§ **TASK DETAILS**: With the images left out, print all of the records below exactly.

§ **Stored data**:
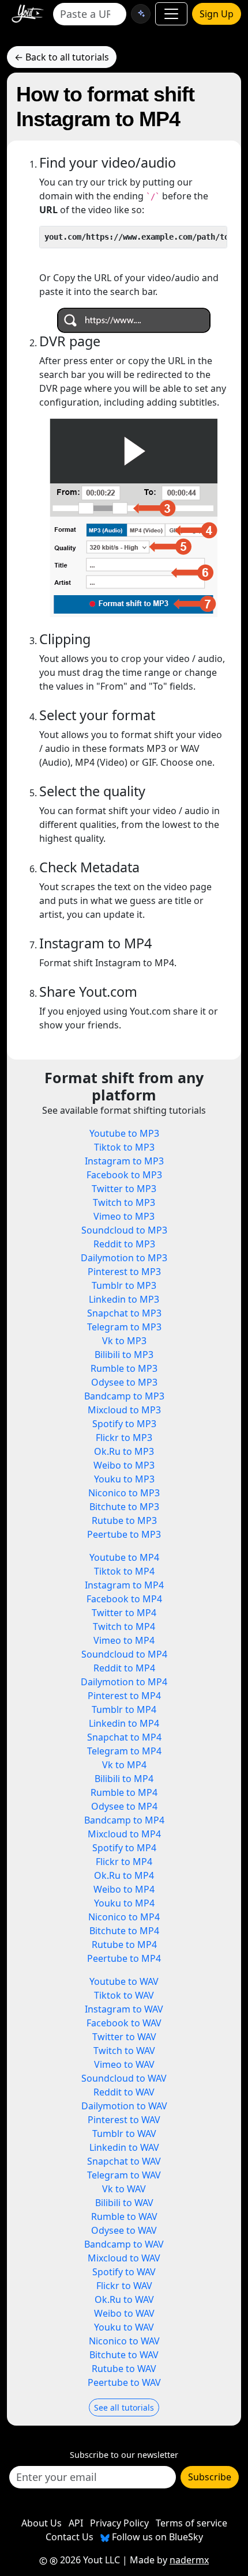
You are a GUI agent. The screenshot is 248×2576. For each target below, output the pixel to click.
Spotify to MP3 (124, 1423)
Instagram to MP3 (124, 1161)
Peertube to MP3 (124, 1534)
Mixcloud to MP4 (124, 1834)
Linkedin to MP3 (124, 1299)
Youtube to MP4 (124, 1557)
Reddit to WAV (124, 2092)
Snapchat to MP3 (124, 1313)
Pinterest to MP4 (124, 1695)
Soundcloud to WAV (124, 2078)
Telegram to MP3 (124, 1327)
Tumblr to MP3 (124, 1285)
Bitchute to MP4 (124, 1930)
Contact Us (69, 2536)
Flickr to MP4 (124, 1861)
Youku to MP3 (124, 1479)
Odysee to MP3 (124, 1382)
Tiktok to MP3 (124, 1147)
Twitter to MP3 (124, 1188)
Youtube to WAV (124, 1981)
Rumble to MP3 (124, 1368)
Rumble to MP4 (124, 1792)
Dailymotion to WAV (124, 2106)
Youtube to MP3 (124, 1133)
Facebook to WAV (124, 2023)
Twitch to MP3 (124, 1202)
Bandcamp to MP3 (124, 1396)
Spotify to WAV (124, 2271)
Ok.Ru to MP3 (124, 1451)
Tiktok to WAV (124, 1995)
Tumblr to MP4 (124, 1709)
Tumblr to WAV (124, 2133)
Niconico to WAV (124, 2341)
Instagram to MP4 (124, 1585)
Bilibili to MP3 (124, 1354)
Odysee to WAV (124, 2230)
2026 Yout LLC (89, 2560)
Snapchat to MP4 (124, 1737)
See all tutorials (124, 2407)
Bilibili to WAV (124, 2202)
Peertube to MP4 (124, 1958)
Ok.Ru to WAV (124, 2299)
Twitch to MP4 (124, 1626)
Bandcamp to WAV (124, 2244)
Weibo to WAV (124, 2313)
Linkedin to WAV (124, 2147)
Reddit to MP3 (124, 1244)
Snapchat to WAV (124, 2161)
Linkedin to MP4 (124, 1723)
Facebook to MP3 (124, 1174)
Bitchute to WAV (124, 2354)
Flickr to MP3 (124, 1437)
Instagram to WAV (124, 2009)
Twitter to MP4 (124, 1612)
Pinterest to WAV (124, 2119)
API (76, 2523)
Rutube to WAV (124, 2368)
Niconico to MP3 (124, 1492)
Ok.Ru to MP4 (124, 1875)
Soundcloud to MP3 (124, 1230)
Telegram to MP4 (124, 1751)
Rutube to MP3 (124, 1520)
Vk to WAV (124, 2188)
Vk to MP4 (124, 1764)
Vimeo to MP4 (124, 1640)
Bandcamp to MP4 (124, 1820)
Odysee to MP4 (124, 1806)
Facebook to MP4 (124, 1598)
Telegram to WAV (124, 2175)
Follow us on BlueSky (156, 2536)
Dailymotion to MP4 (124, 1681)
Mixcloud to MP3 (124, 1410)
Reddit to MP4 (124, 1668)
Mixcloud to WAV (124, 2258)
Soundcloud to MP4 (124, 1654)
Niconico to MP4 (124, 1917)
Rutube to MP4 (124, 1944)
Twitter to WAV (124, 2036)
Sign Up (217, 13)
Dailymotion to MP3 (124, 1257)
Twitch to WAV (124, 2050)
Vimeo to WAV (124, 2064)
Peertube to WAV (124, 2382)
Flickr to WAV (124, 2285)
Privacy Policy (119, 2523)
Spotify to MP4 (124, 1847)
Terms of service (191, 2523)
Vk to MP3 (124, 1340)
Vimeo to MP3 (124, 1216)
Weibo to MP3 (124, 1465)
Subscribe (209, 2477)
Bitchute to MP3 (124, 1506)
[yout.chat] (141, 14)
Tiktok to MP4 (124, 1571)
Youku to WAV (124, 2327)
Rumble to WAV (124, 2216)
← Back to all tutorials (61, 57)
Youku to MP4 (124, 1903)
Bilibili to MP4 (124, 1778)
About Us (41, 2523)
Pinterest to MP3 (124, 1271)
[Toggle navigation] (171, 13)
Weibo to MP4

§ **RESPONSE TO THE TASK**:
You are a GUI agent. The screenshot is 248×2576. For each target below, output the pixel to click.
Spotify to MP3 (124, 1423)
Instagram to MP3 (124, 1161)
Peertube to MP3 (124, 1534)
Mixcloud to MP4 (124, 1834)
Linkedin to MP3 (124, 1299)
Youtube to MP4 (124, 1557)
Reddit to WAV (124, 2092)
Snapchat to MP3 (124, 1313)
Pinterest to MP4 (124, 1695)
Soundcloud to WAV (124, 2078)
Telegram to MP3 (124, 1327)
Tumblr to MP3 (124, 1285)
Bitchute to MP4 (124, 1930)
Contact Us (69, 2536)
Flickr to MP4 (124, 1861)
Youku to MP3 (124, 1479)
Odysee to MP3 (124, 1382)
Tiktok to MP3 (124, 1147)
Twitter to MP3 (124, 1188)
Youtube to WAV (124, 1981)
Rumble to MP3 (124, 1368)
Rumble to MP4 (124, 1792)
Dailymotion to WAV (124, 2106)
Youtube to MP3 (124, 1133)
Facebook to WAV (124, 2023)
Twitch to MP3 (124, 1202)
Bandcamp to MP3 (124, 1396)
Spotify to WAV (124, 2271)
Ok.Ru to MP3 (124, 1451)
Tiktok to WAV (124, 1995)
Tumblr to MP4 (124, 1709)
Tumblr to WAV (124, 2133)
Niconico to WAV (124, 2341)
Instagram to MP4 (124, 1585)
Bilibili to MP3 (124, 1354)
Odysee to WAV (124, 2230)
2026 Yout LLC (89, 2560)
Snapchat to MP4 (124, 1737)
See all tutorials (124, 2407)
Bilibili to WAV (124, 2202)
Peertube to MP4 (124, 1958)
Ok.Ru to WAV (124, 2299)
Twitch to MP4 (124, 1626)
Bandcamp to WAV (124, 2244)
Weibo to WAV (124, 2313)
Linkedin to WAV (124, 2147)
Reddit to MP3 (124, 1244)
Snapchat to WAV (124, 2161)
Linkedin to MP4 (124, 1723)
Facebook to MP3 (124, 1174)
Bitchute to WAV (124, 2354)
Flickr to MP3 (124, 1437)
Instagram to WAV (124, 2009)
Twitter to MP4 (124, 1612)
Pinterest to WAV (124, 2119)
API (76, 2523)
Rutube to WAV (124, 2368)
Niconico to MP3 (124, 1492)
Ok.Ru to MP4 (124, 1875)
Soundcloud to MP3 (124, 1230)
Telegram to MP4 (124, 1751)
Rutube to MP3 (124, 1520)
Vk to WAV (124, 2188)
Vk to MP4 (124, 1764)
Vimeo to MP4 (124, 1640)
Bandcamp to MP4 (124, 1820)
Odysee to MP4 (124, 1806)
Facebook to MP4 (124, 1598)
Telegram to WAV (124, 2175)
Follow us on BlueSky (156, 2536)
Dailymotion to MP4 (124, 1681)
Mixcloud to MP3 (124, 1410)
Reddit to MP4 (124, 1668)
Mixcloud to WAV (124, 2258)
Soundcloud to MP4 (124, 1654)
Niconico to MP4 (124, 1917)
Rutube to MP4 (124, 1944)
Twitter to WAV (124, 2036)
Sign Up (217, 13)
Dailymotion to MP3 (124, 1257)
Twitch to WAV (124, 2050)
Vimeo to WAV (124, 2064)
Peertube to WAV (124, 2382)
Flickr to WAV (124, 2285)
Privacy Policy (119, 2523)
Spotify to MP4 (124, 1847)
Terms of service (191, 2523)
Vk to MP3 (124, 1340)
Vimeo to MP3 (124, 1216)
Weibo to MP3 (124, 1465)
Subscribe (209, 2477)
Bitchute to MP3 (124, 1506)
[yout.chat] (141, 14)
Tiktok to MP4 (124, 1571)
Youku to WAV (124, 2327)
Rumble to WAV (124, 2216)
← Back to all tutorials (61, 57)
Youku to MP4 (124, 1903)
Bilibili to MP4 (124, 1778)
About Us (41, 2523)
Pinterest to MP3 (124, 1271)
[Toggle navigation] (171, 13)
Weibo to MP4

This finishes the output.